To hold otherwise would be to present an employer who did not wish to be drawn into ERISA with a nonsensical choice: either refuse to allow its employees to use payroll deductions for insurance premiums (which is specifically allowed under the safe harbor), or refuse to allow the insurer to offer its employees a premium discount (which would risk involving the employer in negotiating the terms of the policy, thereby potentially endorsing the plan under the third criterion of the safe harbor).

Thus, the court found that Unum’s’ FlexBill program did not create an ERISA plan since neither Unum nor the employer paid any portion of the premiums.

Turning to the third criterion, the court determined that the employer did not “endorse” the Unum coverage. Merely advising employees of the program or permitting the program to be publicized to employees was inadequate. The court explained: “The proper focus in assessing endorsement is on an employee’s perspective: whether it would be reasonable for an employee to conclude, from his or her own observation of the employer’s activities, that the employer had endorsed the policy.” The court also listed five factors from Sixth Circuit case law from which endorsement may be discerned:

(1) Has the employer played an active role in either determining which employees will be eligible for coverage or in negotiating the terms of the policy or the benefits thereunder?

(2) Is the employer named as the plan administrator?

(3) Has the employer provided a plan description that specifically refers to ERISA or that the plan is governed by ERISA?

(4) Has the employer provided any materials to its employees suggesting that it has endorsed the plan?

(5) Does the employer participate in processing claims?

(citations omitted).

Since none of those factors were found in this matter, the court agreed that the clinic remained neutral. Summing up, the court pronounced, “There simply is no showing of substantial involvement by the Gessler Clinic in the creation or administration of the insurance program.”

This ruling finally injected some common sense on this issue. This case and the Rosen ruling from Alabama are the most thoughtful cases we have seen on this issue. It defies logic and is contrary to every federal judge’s complaint about overcrowded dockets that courts seem to strain to find the existence of an ERISA plan when there was no intent to create a plan. 

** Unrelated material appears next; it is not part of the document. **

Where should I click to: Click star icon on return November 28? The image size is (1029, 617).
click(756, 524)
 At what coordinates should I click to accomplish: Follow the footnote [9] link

Other cases that have reached the same conclusion include: Schwartz v. Provident Life & Accident Insur.Co., 280 F.Supp.2d 937 (D.Ariz. 2003); Lanpher v. Unum Life Ins. Co. of Am., 2015 WL 5157519 (D. Minn. September 2, 2015))(finding employer involvement too tenuous to create ERISA plan); Weinrauch v. N.Y.Life Ins.Co., 2013 U.S.Dist.LEXIS 8105 (S.D.N.Y. January 16, 2013) (because plaintiff took over premium payments and restructured policies, court rejected ERISA preemption); Heral v. Unum Life Ins.Co. of America, 2008 U.S.Dist.LEXIS 94418 (E.D.Ark. November 18, 2008) (principal of company who bought his own policy several years before buying separate policies for employees did not subject his policy to ERISA).Ames v. Jefferson Pilot Financial Co., 2007 U.S.Dist.LEXIS 69007 (D.Ariz. 9/17/2007).

There was a possible additional basis for finding the absence of an ERISA-governed plan; however, the court’s recitation of the facts is unclear. If all of the policies were sold to physician owners of the clinic and no other employees participated, ERISA’s applicability would also be precluded by a second safe harbor – 29 C.F.R. § 2510.3-3. That regulation explains that if there are no employee participants in a benefit program, there is no plan.